Derzeit gibt es bei Alchis ja keinen CD auf Transmutationen von Steinen (afaik). Aber wer weiss ob das so bleibt? Auch die Transmutationsrezepte finde ich gerade etwas verwirrend...


----------



## NoD (26. Juni 2009)

Mein Kopiervorgang ist leider auch noch nicht abgeschlossen.

Also diese Infos habe ich bisher auch.

Titanerz -> sondieren: epic gem (droprate so wie blaue beim Saronit)
dabei kommt noch Titanstau raus. Beim Juwilehrer abgeben. 10 Staub: 1 Juwi Marke

*5 Juwi Marken: 1 Epic Vorlage*



			Dieser Inhalt steht nur eingeloggten Mitgliedern zur Verfügung.
        



*15 Emblem des Heldentums: 1 Epicgem*



			Dieser Inhalt steht nur eingeloggten Mitgliedern zur Verfügung.
        


*bzw. 10.000 Ehre*



			Dieser Inhalt steht nur eingeloggten Mitgliedern zur Verfügung.


----------



## Dalmus (26. Juni 2009)

Ich hoffe doch mal, daß die den Rubin noch rot einfärben. *g*

Auf die bisherigen Transmutationsrezepte komm ich noch nicht so ganz klar.
Aus einigen blauen Steinchen kann man epische herstellen (3:1)
Um andere epische herzustellen braucht man aber wiederum 3 epische?
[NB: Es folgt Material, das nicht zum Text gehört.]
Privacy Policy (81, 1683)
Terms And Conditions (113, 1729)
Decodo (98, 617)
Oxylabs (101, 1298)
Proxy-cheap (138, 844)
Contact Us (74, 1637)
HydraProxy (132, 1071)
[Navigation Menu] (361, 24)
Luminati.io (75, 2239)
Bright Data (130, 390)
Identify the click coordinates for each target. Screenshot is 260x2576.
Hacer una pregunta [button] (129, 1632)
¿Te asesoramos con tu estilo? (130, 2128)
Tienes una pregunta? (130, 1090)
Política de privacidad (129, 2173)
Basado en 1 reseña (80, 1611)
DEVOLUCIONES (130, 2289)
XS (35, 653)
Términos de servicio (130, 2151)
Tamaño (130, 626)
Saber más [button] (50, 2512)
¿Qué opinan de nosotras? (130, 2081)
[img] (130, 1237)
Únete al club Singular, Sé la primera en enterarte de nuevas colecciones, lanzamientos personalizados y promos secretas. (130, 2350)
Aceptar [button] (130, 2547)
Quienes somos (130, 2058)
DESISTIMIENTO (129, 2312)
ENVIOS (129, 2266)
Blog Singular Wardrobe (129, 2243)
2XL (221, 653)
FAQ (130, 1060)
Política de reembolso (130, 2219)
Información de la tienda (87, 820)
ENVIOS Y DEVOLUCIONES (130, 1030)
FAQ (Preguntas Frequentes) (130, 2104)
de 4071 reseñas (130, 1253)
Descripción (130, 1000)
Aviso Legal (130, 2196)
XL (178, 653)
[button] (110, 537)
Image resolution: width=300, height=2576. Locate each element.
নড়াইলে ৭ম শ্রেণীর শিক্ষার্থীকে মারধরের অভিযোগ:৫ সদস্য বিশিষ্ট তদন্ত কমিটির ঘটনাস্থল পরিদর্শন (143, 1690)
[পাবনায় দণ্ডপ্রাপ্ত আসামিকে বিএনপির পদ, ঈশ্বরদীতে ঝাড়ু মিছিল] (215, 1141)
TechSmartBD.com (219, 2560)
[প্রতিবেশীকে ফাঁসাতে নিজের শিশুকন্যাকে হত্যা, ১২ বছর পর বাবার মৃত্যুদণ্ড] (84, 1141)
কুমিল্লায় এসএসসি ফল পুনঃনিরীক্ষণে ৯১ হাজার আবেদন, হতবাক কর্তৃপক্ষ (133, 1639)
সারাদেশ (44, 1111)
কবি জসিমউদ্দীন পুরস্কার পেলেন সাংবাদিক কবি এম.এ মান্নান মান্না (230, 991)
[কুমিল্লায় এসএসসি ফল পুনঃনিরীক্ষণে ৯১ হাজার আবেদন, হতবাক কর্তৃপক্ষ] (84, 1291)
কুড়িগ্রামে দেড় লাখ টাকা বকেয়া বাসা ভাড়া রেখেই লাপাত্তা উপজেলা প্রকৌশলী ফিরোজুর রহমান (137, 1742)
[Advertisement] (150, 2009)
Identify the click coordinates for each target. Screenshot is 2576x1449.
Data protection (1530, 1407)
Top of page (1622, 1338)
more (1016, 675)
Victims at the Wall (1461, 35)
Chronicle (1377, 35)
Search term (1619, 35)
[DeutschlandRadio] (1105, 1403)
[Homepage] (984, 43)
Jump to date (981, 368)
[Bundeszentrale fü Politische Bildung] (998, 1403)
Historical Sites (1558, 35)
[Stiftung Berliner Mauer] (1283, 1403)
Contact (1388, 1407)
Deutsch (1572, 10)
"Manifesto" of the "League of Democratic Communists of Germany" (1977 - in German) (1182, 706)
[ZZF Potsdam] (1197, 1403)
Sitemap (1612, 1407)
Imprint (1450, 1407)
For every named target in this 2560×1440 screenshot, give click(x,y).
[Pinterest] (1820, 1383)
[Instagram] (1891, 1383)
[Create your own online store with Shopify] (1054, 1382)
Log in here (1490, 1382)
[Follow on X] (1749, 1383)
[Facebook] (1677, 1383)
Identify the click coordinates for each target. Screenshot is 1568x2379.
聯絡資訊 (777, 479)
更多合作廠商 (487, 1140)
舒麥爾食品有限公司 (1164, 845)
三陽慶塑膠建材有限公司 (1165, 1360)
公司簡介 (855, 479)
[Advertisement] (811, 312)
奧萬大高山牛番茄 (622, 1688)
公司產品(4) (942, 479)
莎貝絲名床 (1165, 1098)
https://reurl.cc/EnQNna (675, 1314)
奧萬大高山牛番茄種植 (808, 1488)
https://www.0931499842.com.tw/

Oo

Egal, das Thema wird bestimmt schon im Alchi-Forum diskutiert. 


			Dieser Inhalt steht nur eingeloggten Mitgliedern zur Verfügung.


----------



## cM2003 (26. Juni 2009)

Interessanter fände ich, ob die Drachenaugen weiterhin prismatisch sind.


----------



## Dalmus (26. Juni 2009)

cM2003 schrieb:


> Interessanter fände ich, ob die Drachenaugen weiterhin prismatisch sind.


Guter Punkt.
Zwar wurde da eine Änderung angekündigt, allerdings ist diesbezüglich nichts in den Patchnotes zu finden.

Worüber ich allerdings gerade gestolpert bin:
&#9702;Icy Prism now has a chance of yielding an epic gem.

Da würde mich nun wirklich die Rate interessieren. Oo
*heimlich schonmal gefrorene Kugeln bunker*


----------



## Giggs (26. Juni 2009)

Schätz mal das es die gleiche dropchance wie das Drachenauge hat, oder hab ich nur pech*?


----------



## advanced08 (26. Juni 2009)

also denke mal das die drachenaugen prismatisch bleiben die anderen berufe wurden ja "gebufft"


----------



## NoD (27. Juni 2009)

So habs nun auf PTR geschafft.

8 Stacks Titanerz sondiert. 9 Epicgems 26 Staub. (3 blaue, jede Menge grüne)

Selbe chande wie blaue gems auf Saronit meiner Meinung nach.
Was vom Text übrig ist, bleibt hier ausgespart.